Norman Switzer, a Korean War veteran, devised the concept of adding benches to bus stops throughout Los Angeles. In exchange for funding and building the benches, the city awarded his company a 20-year exclusive on advertising.
Norman Bench Ads
Bus-bench ads became known in the industry as “Norman Bench Ads” – a nod to his advertising company and his concept. Switzer later sold the business and became a real estate investor, often working on the properties himself. Norman Switzer died in 2011 at the age of 84.
Irma Switzer, an accomplished weaver, and member of the Palisades Weavers group, physically built two homes in Manhattan Beach with a friend. She died in 2013 at the age of 93.
In their will, the Switzers left $50 million to the David Geffen School of Medicine at UCLA, for use on priorities selected by school leaders. When the gift was announced in 2014, UCLA Chancellor Gene Block called it “an enduring legacy of two people who clearly cared about the future of medicine and science.”
Repairing People, Making Discoveries
In their honor, the UCLA Health Sciences Plaza has been renamed the Irma and Norman Switzer Plaza – a location traversed by thousands of physicians, scientific researchers, and students.

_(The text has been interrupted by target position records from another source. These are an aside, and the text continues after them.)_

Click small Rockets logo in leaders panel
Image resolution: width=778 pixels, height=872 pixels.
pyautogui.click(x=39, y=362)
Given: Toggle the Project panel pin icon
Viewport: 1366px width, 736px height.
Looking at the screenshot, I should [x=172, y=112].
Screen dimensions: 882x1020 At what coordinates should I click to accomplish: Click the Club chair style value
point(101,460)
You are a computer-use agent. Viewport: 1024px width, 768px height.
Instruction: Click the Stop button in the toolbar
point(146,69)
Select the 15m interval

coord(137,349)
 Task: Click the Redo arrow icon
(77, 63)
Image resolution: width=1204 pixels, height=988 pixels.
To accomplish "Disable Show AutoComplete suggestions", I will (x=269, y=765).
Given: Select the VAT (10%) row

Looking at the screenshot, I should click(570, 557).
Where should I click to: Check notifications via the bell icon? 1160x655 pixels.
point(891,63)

At the naming ceremony, a friend said Norman Switzer liked to invest in people who knew how to fix things - which is “the heart of medicine, repairing people and making discoveries - and by giving to UCLA, he was giving to the guys who ‘fix stuff’.”
The couple was also involved with the Fowler Museum at UCLA and the Natural History Museum of Los Angeles County.